Alibaba unveiled Qwen3.5 on Feb 16, describing the model as built for what it calls the "agentic AI era" - systems that can act independently to complete complex tasks. The company highlighted two headline technical claims: the model is 60% cheaper to operate than its immediate predecessor, and it processes large workloads eight times more effectively than that prior iteration.
Beyond raw performance and cost metrics, Alibaba said Qwen3.5 includes "visual agentic capabilities," enabling the model to take autonomous actions across mobile and desktop applications. In a company statement, Alibaba framed the release as a means to help developers and enterprises "move faster and do more with the same compute, setting a new benchmark for capability per unit of inference cost."
Alibaba published a set of benchmarks alongside the announcement. Those comparative results show Qwen3.5 outperforming the company’s previous version and selected U.S. models cited by name in the materials: GPT-5.2, Claude Opus 4.5, and Gemini 3 Pro.
The launch arrives as Alibaba seeks to expand adoption of its Qwen chatbot app in China, where competition is intense. ByteDance recently upgraded its chatbot to Doubao 2.0, positioning that release similarly for the AI agent era. ByteDance’s app currently holds the largest user base in China for chatbots, approaching 200 million users.
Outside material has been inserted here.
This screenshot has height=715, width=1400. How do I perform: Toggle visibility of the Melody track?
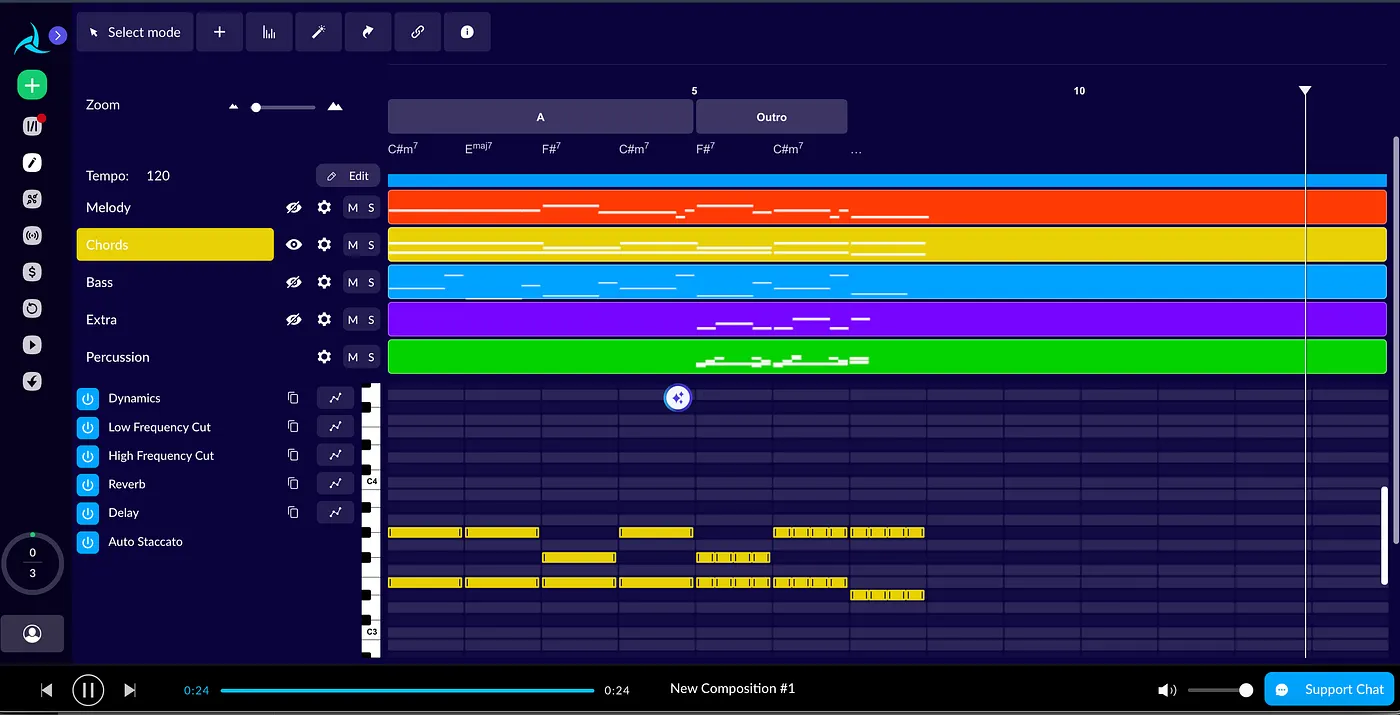pos(293,208)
Alibaba has already taken several steps to increase engagement around Qwen. Earlier this month the company ran a coupon giveaway that incentivized purchases of food and drink through the Qwen chatbot, an initiative that the firm says drove a seven-fold increase in active users despite encountering some glitches during the promotion.
The company’s Qwen3.5 announcement did not reference DeepSeek, one of the domestic startups that rose rapidly in prominence last year. DeepSeek became notable for breaking through globally in that period and is expected to release a new-generation model in the coming days, a development that the market is watching given the global tech share selloff the company triggered a year ago.
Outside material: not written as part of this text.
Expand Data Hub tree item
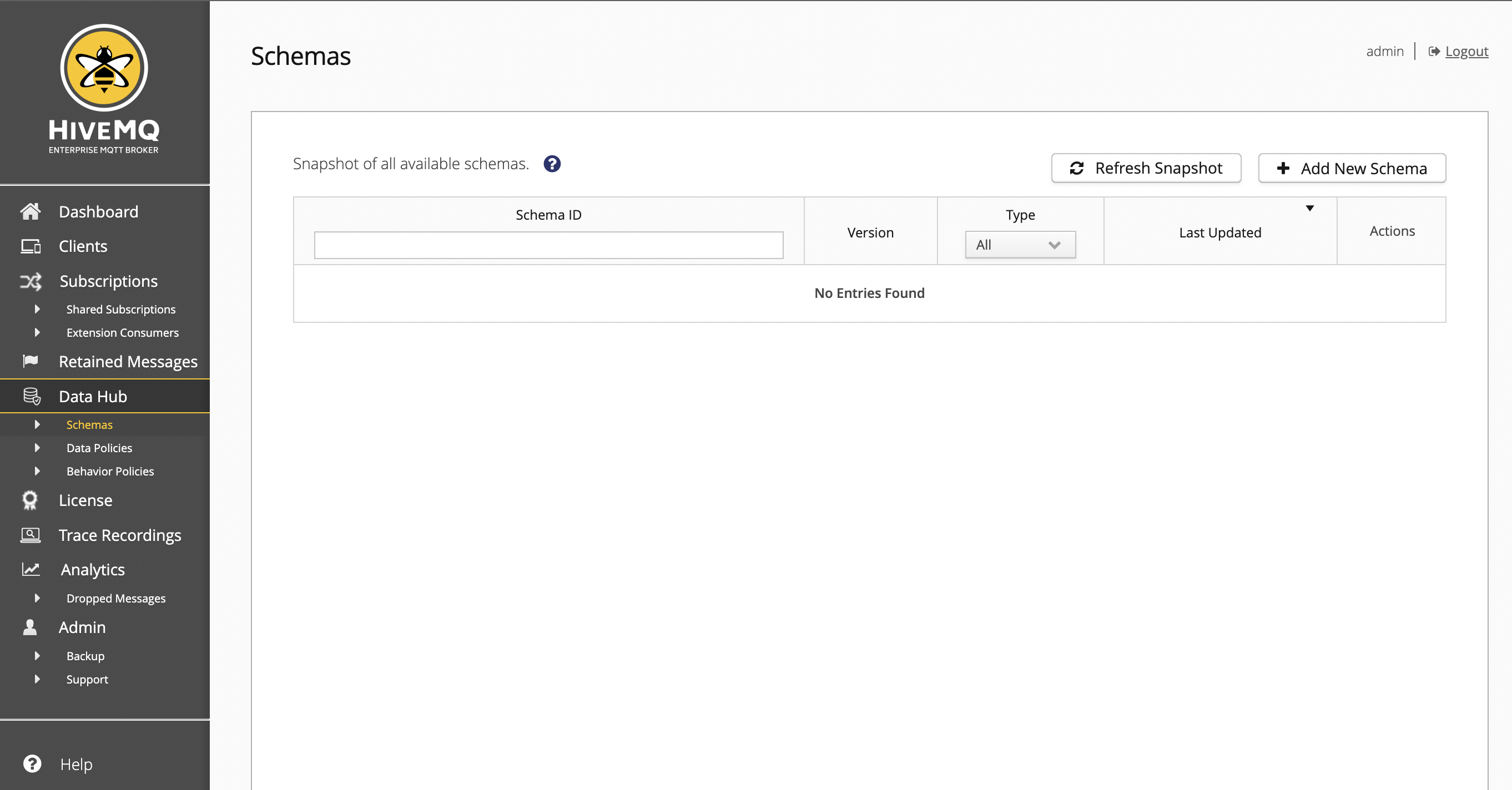The width and height of the screenshot is (1512, 790). point(30,396)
Alibaba’s messaging centers on improving capability per unit of inference cost while adding autonomy to application workflows. The company also referenced prior responses to competitive pressure: last year it released Qwen 2.5-Max, which it said was superior to a notable model from DeepSeek.
As Chinese AI vendors continue to iterate, Alibaba’s announcement highlights both the technical metrics it believes matter to enterprise customers - cost efficiency and large-workload throughput - and product-level features that support autonomous actions across apps. How users and enterprises translate those claims into sustained engagement remains to be seen amid active competition and impending model releases from rivals.